The building left a poor first impression on barista and local artist Adrian Wallace, who moved to Manchester in 2012. “It just didn’t look good,” she says of the building, which at the time housed a bar called Spite. I bet it’s gorgeous underneath. I’m afraid now it’s lost to time.”
I am not the first person to wonder what was up with that building. In 2015, a blogger known as Manchester Proper pondered the same questions I have about 941 Elm St. Who is responsible for covering a historic building? What does it look like underneath? Is anything happening upstairs? What will it take to get the facade removed?
Through the city assessor’s office I tracked down the building’s owner, Henry Demers. He agreed to an interview and a tour of the building. Demers is not what I expected for a property owner and manager with a Las Vegas cell phone number. He is scruffy, dressed all in black. Even his hair is jet black. He’s what I imagine Robert Smith, leader for the post-punk rock band The Cure, looks like without makeup.
Demers is a gamer, and that’s how he bought the building. He played a lot of poker while serving three years in Iraq as a military intelligence specialist. The Goffstown native came back with enough winnings to fund the 2010 purchase. He hoped at first to tear down the facade and restore the building.
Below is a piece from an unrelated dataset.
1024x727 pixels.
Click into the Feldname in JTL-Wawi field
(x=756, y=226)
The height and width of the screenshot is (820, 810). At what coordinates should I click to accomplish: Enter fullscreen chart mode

But in the years since he’s struggled to find people to take on the project.
A few architects wanted $40,000 to draw up blueprints for the project, and they later upped their costs to $75,000. “It felt like some sort of scam,” Demers says.
Demers hands me his flashlight and leads the way up a narrow back stairway covered in debris. “The upper floors have been sealed off since the ‘70s,” he says. “It used to be a department store in the ‘50s, and then a bunch of random offices, like a dental office.”
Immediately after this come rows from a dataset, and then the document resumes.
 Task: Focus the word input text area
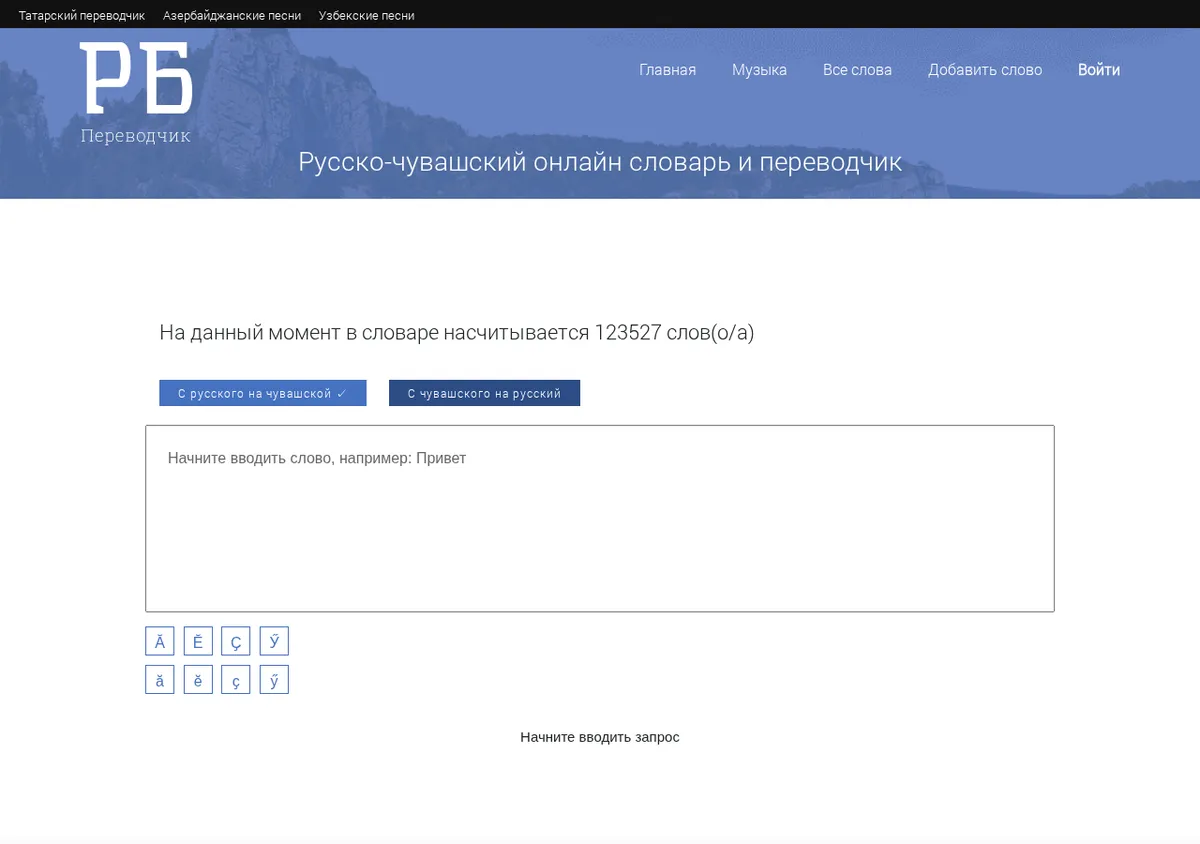(x=600, y=518)
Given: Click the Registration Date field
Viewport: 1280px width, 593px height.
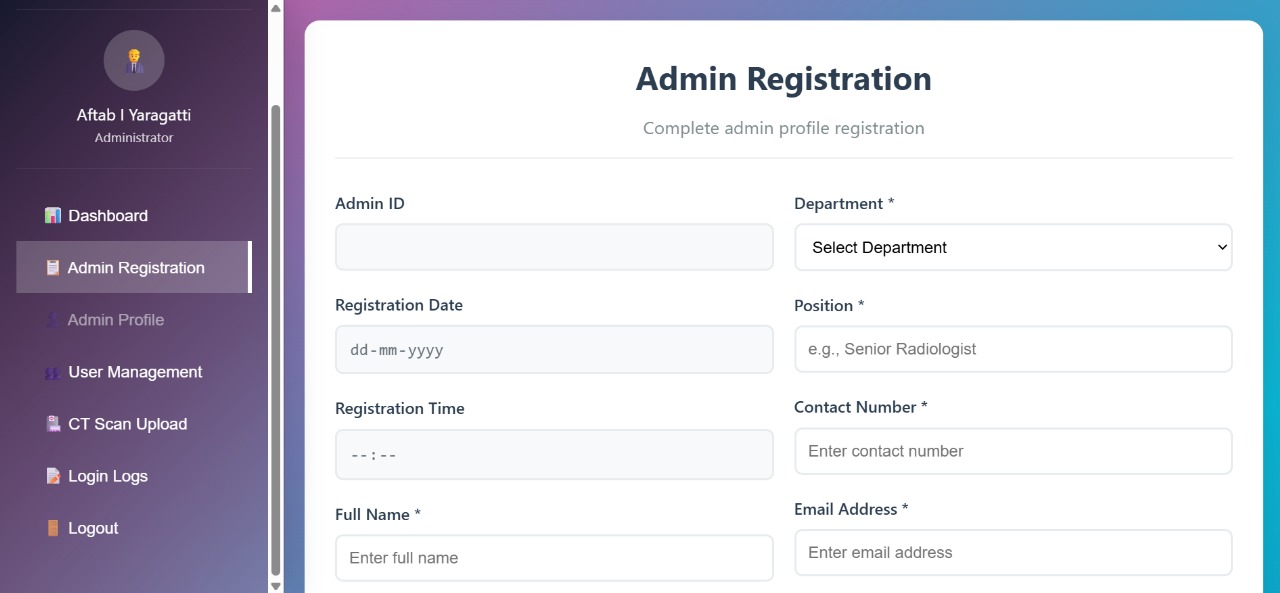Looking at the screenshot, I should pos(554,350).
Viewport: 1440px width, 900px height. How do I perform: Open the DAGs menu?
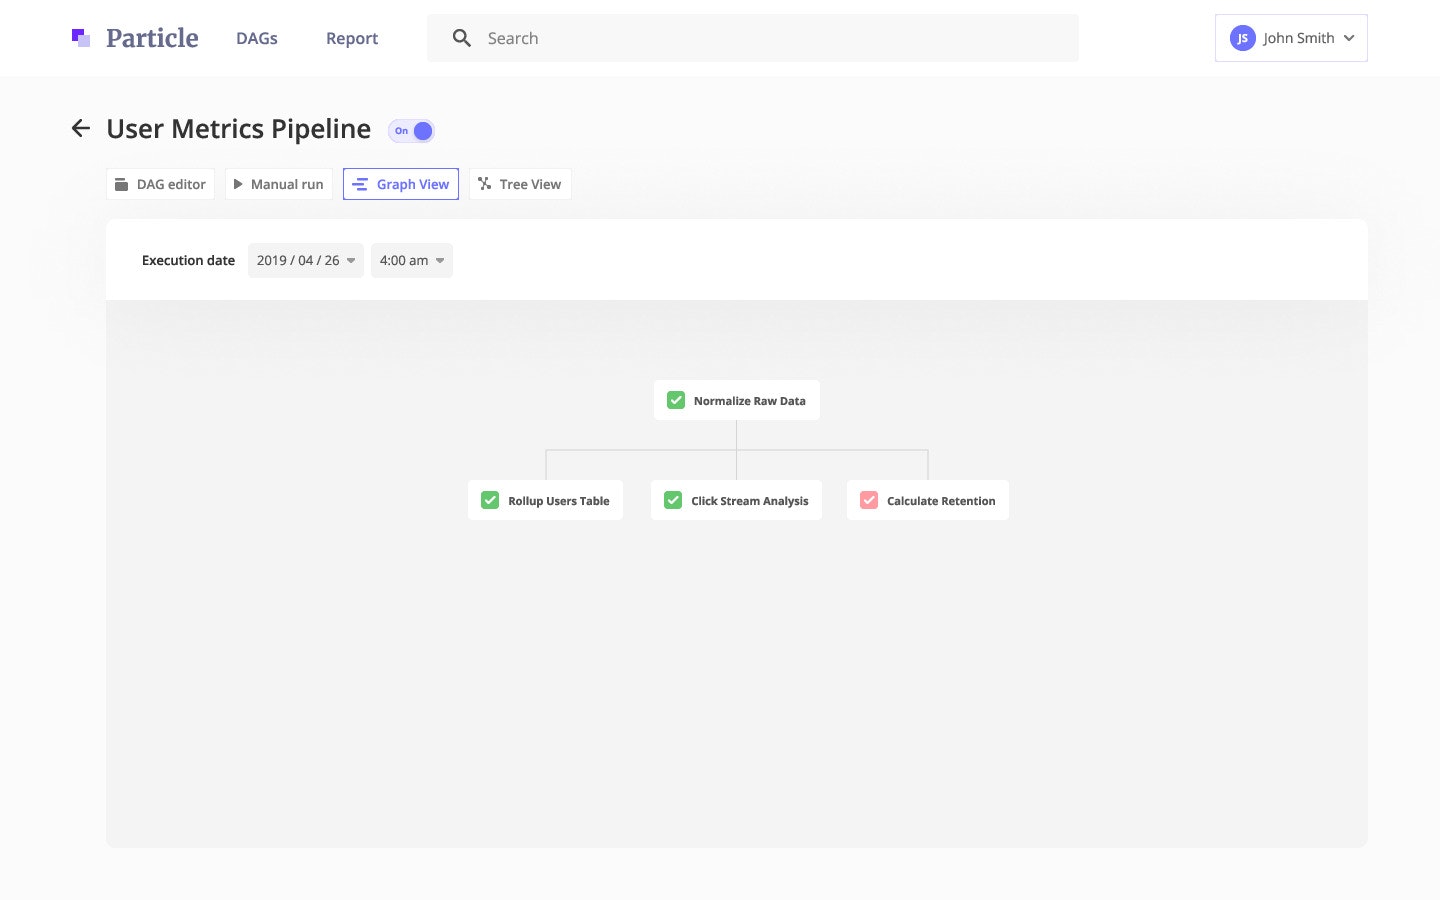(256, 38)
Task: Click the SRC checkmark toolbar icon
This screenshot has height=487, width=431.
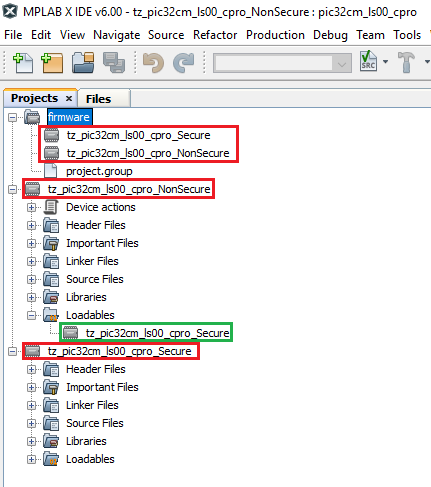Action: coord(368,61)
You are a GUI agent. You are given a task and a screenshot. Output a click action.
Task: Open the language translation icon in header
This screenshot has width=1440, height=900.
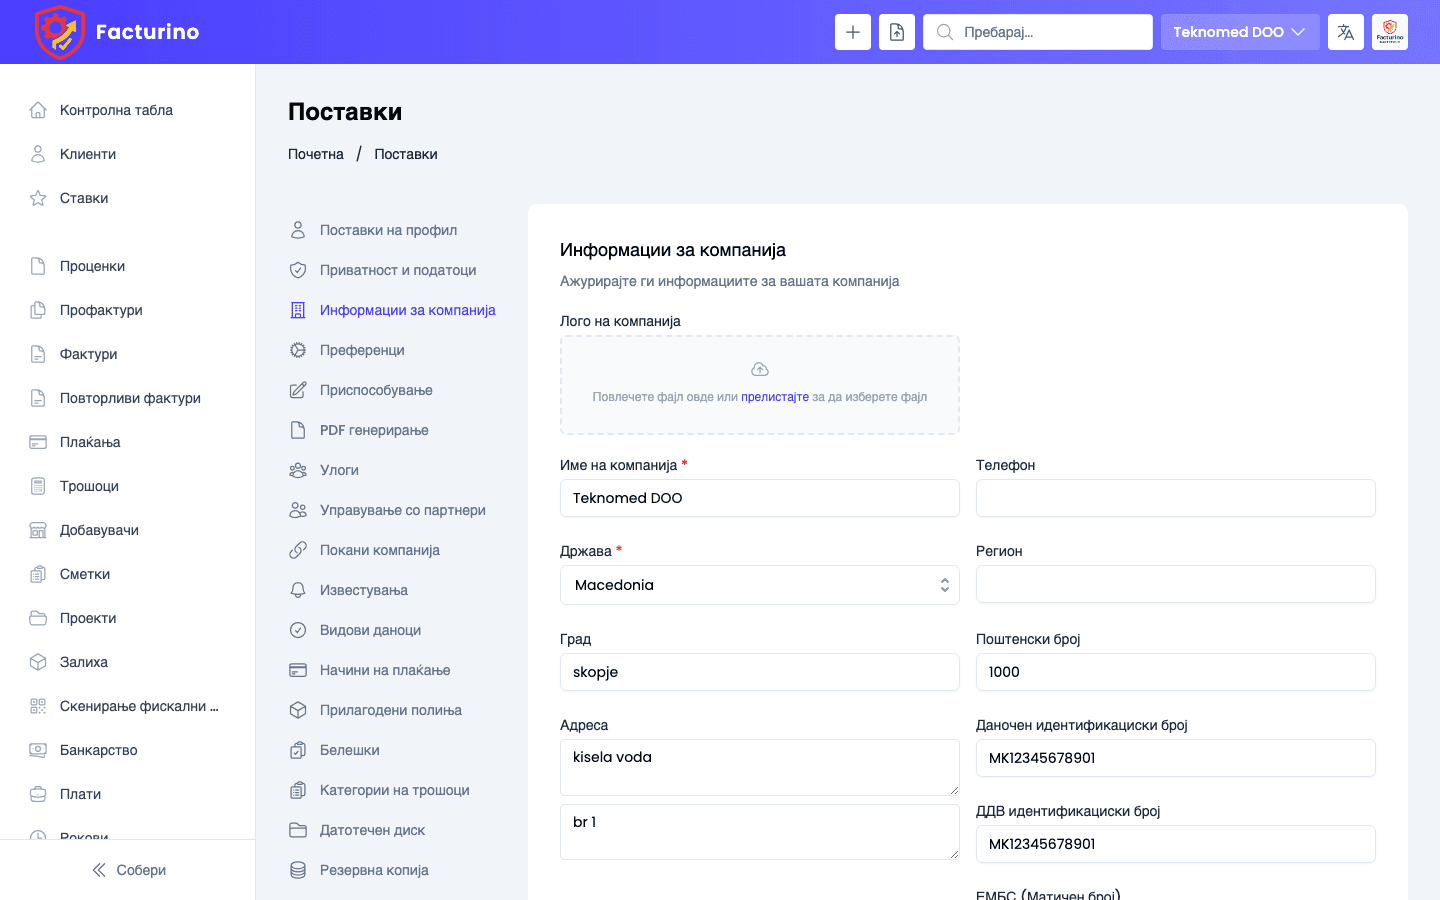1345,31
I watch my step at the top of the second floor while Demers points to stacks of old photos or photo negatives from a photographer who used to work in the building. Down the hall we pass a dismembered midsection of an old mannequin and office door with the word “dentist” painted on the frosted glass. Demers shows me that the staircase leading up from the ground floor has been removed.
I follow Demers up a grander staircase to the third floor. Natural light pours in from one window on the alley side of the building. For a moment I can put down the flashlight. I ask Demers to pose for a photo with an old storefront sign for cigarettes and tobacco. Then he guides me through a hallway and points to the gray cover over the windows facing Elm Street. This is the inside of the yellow facade.
“The actual brick is in great shape,” he says. “It’s a shame the facade’s here because it could easily be restored. It just needs new windows. The masonry and the brick is in good shape. But then they did this, this whole wire mesh and concrete abomination.”
Demers thinks it will cost him at least $100,000 just to remove the facade, not including all the additional expenses to restore the building, which would cost at least $1 million. He would turn the building into apartments if he could. The third and fourth floors are each 1,500 square feet. Even amid the debris inside, anyone can admire the high ceilings and architectural details in the molding around the door frames.
“I have the money to get the project started,” he says. “No one gets back to me.”
When I ask Demers if he had ever approached the Manchester Historic Association for suggestions, he mentions the city had a program for historical restorations. Dean Kamen, owner of DEKA, received most of that money and the program ended. “All I am really looking for is a low-interest loan,” Demers says.
I know I am not the only person in Manchester who wants to see Demers restore his building. He is used to people asking the same questions that led me to track him down. The intent to renovate is there, but until the market changes and he can find workers, 941 Elm will remain that funny yellow building with no windows.